Separately, the Justice Department also seized phone records and certain e-mail data related to personal accounts used by Starr, who was only notified of those moves last month, the New York Times reported. CNN said it was previously unaware of the seizure of that material because it was contained in digital accounts that were not owned or operated by the news network or AT&T.
The revelation of the subpoena and gag order against CNN follows news from other outlets, including the New York Times and Washington Post, of similar moves by Justice Department investigators who sought to learn the real-world identities of anonymous sources who leaked sensitive information to national reporters during the administration of former President Donald Trump.

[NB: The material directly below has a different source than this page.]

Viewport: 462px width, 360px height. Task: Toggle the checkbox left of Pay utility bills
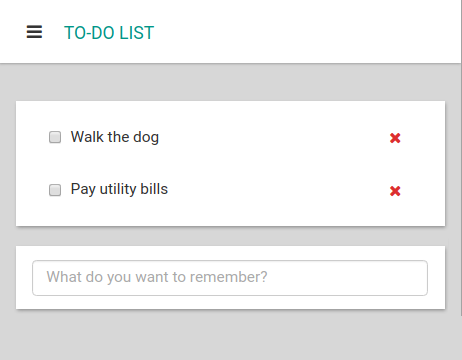point(55,190)
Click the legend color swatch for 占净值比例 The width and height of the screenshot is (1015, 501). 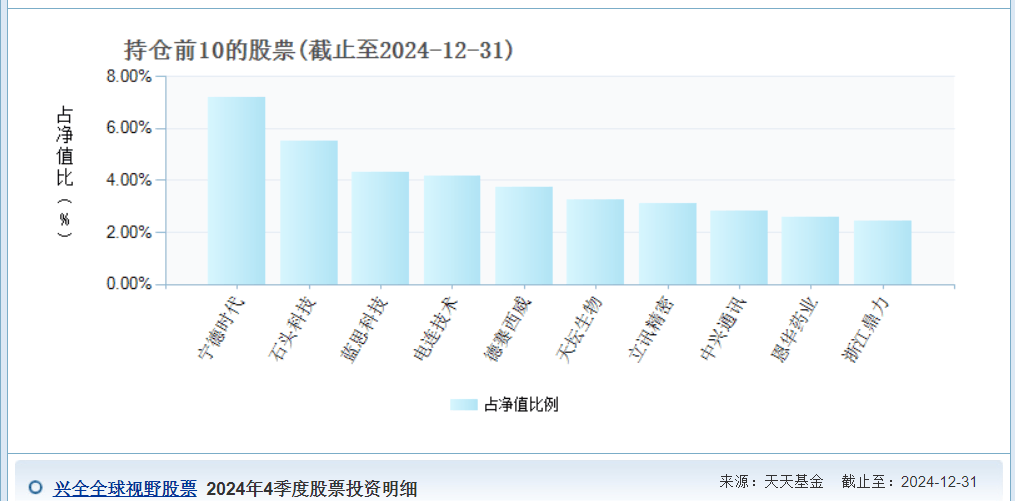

Some of those battles extended beyond Trump’s term in office, though they seemed to be settled to the satisfaction of federal prosecutors within weeks of President Joe Biden’s inauguration, which took place in January.
The probes have triggered strong condemnation from journalism advocacy groups, criticism that has led to policy changes within the Justice Department.
Earlier this month, U.S. Attorney General Merrick Garland said Justice Department investigators would no longer seize records connected to reporters in leak investigations, though he stopped short of saying journalists would not be targeted in federal probes altogether.
“We have adopted a policy which is the most protective of journalists’ ability to do their jobs in history,” Garland professed during a Senate hearing on Wednesday. “We will not use compulsory process in leak investigations to require reporters to provide information about their sources when they’re doing their job as reporters. That is going to be our policy.”